Selama belajar kepada Habib Abdul Qadir, Habib Abu Bakar selalu mengambil posisi terdepan dengan keadaan kepala tertutup oleh rida dan posisi menunduk. Beliau selalu mencatat dan merekam pelajaran dengan menggunakan recorder. Hasil rekaman tersebut mencapai 5.000 rekaman yang disimpan dalam ruang khusus. Dari rekaman dan catatannya tersebut, Habib Abu Bakar menulis beberapa kitab, salah satunya berjudul “Janyul Kitof.” Salah satu keistimewaan Habib Abu Bakar adalah sebagian kitab yang beliau tulis sudah dibacakan di hadapan gurunya.
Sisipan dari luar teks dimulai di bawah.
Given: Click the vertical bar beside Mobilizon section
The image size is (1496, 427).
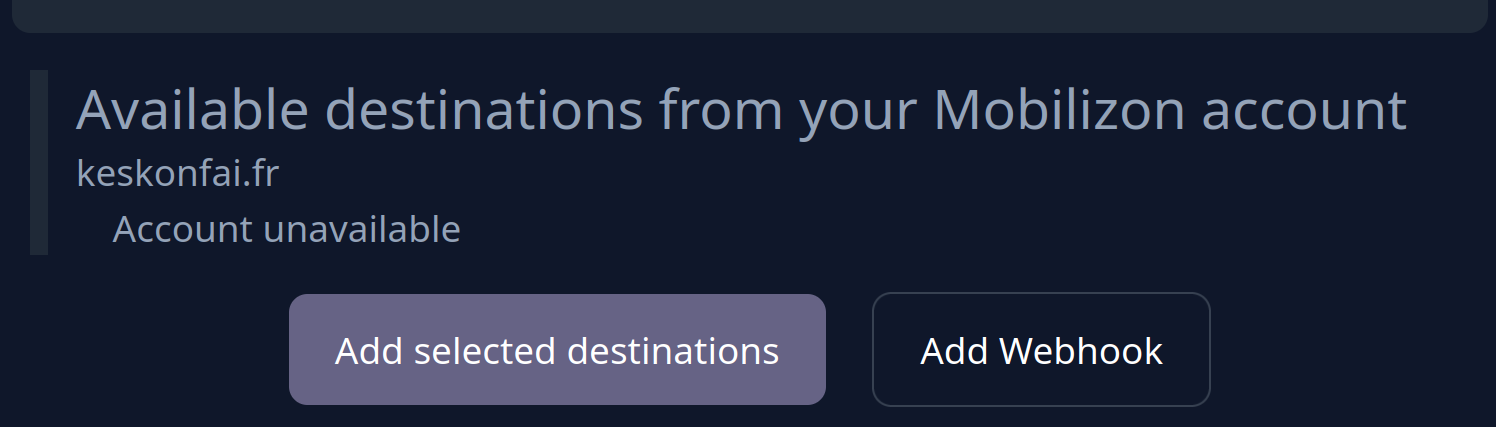Looking at the screenshot, I should tap(39, 162).
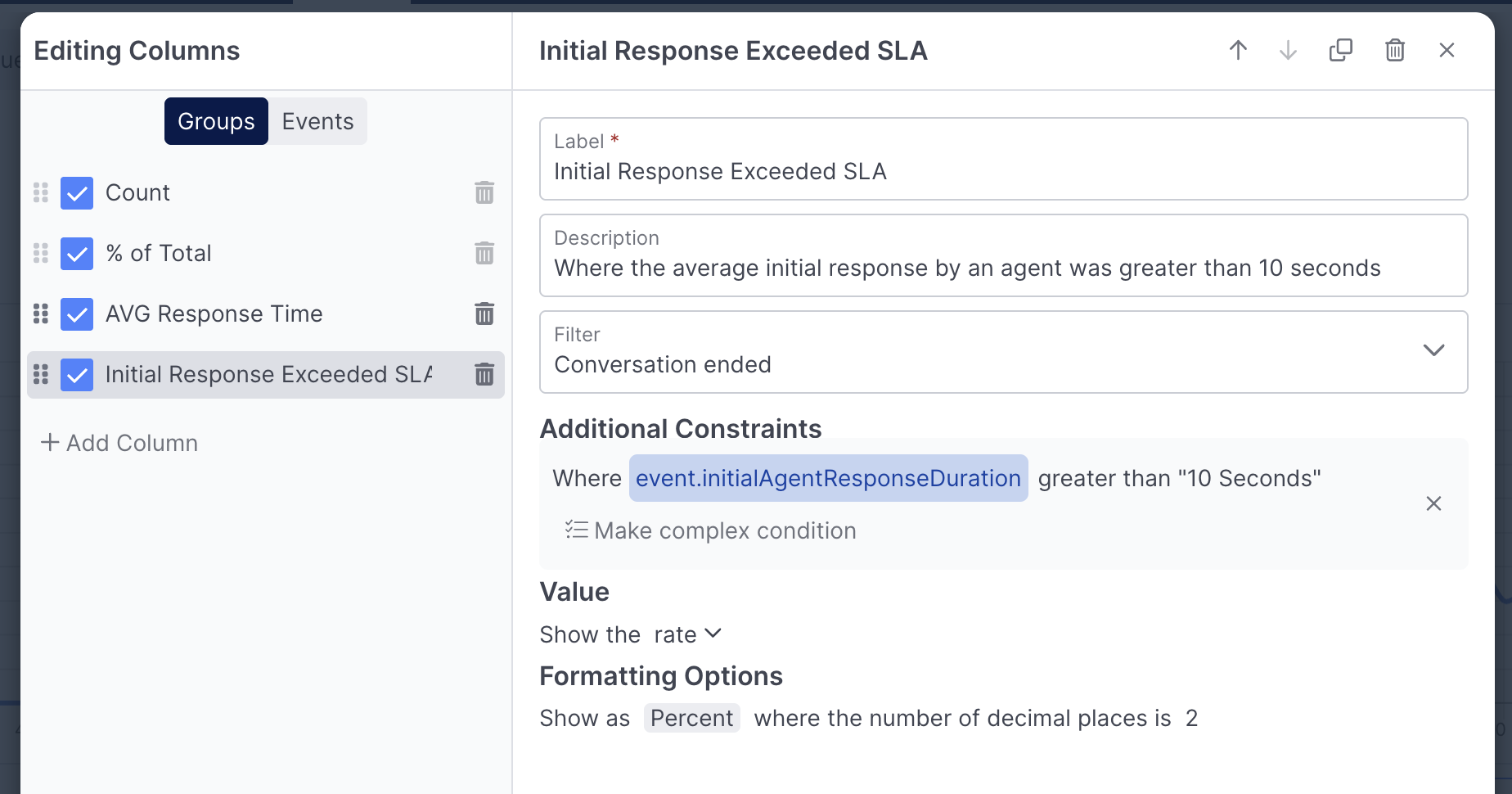
Task: Delete column using header trash icon
Action: click(1395, 51)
Setelah belajar pada Habib Abdul Qadir selama 11 tahun, karena kesungguhan dan ketekunannya, Habib Abu Bakar Adni mendapatkan rahasia dan kedudukan ruhaniah yang dimiliki oleh gurunya. Setelah runtuhnya kepemimpinan komunis di Yaman, Habib Abu Bakar Adni memutuskan untuk kembali ke Yaman dan membangun kembali pendidikan Salaf di tanah airnya. Beliau membangun beberapa madrasah dan universitas baru yang tersebar di seluruh penjuru Yaman, baik Yaman Utara maupun Yaman Selatan. Tercatat lebih dari 50 ribath dan 80 muassasah yang beliau dirikan.
Beliau juga membuka universitas yang hingga sekarang berdiri megah di kompleks Imam Ahmad Muhajir yang bernama Universitas Wasatiyah. Di Indonesia, Habib Abu Bakar pun mendirikan muassasah dan ribath yang bernama Al-Adni Center yang terletak di Nongko Jajar, Pasuruan, Jawa Timur. Beliau memiliki sekitar 140 karangan kitab dengan tema beragam seperti tarbiah, pemikiran fikih, dakwah, tasawuf, sejarah biografi ulama, syair, dan fikih tahawulat.
Di antara buah pemikiran beliau adalah mengembalikan ilmu tentang tanda-tanda kiamat ke tempat semestinya sebagaimana rukun keempat dari rukun-rukun agama sebagaimana hal itu tertuang dalam hadits Jibril. Pemikiran lain dari beliau menyingkap melalui kajian analisa tentang dasar-dasar serta komponen Madrasah Hadramaut dalam lintas sejarahnya dimulai dengan sikap Imam Ahmad Muhajir dalam menyatukan umat ke dalam qawasim mustyarakah dan sikap Fakih Muqaddam ketika mematahkan pedang sebagai simbol hidup damai berdampingan.
Habib Abu Bakar Adni mendedikasikan dirinya sepenuhnya untuk berjuang demi kemaslahatan umat baik dengan pemikiran, harta, maupun tenaga. Pada 27 Zulhijah 1443 Hijriah atau bertepatan pada 27 Juli 2022 Masehi, beliau menghembuskan nafas terakhirnya di Yordania dan jenazahnya diterbangkan ke kota Seun untuk dikebumikan di kota Tarim Hadramaut.
Pusara beliau berada di antara Al Imam Umar Mohdar dan Al Imam Ali Bin Abu Bakar Asakr. Dedikasi dan pencapaiannya dirasakan banyak pihak, menjadikan beliau salah satu ulama besar yang meninggalkan warisan ilmu yang tidak ternilai harganya bagi generasi mendatang.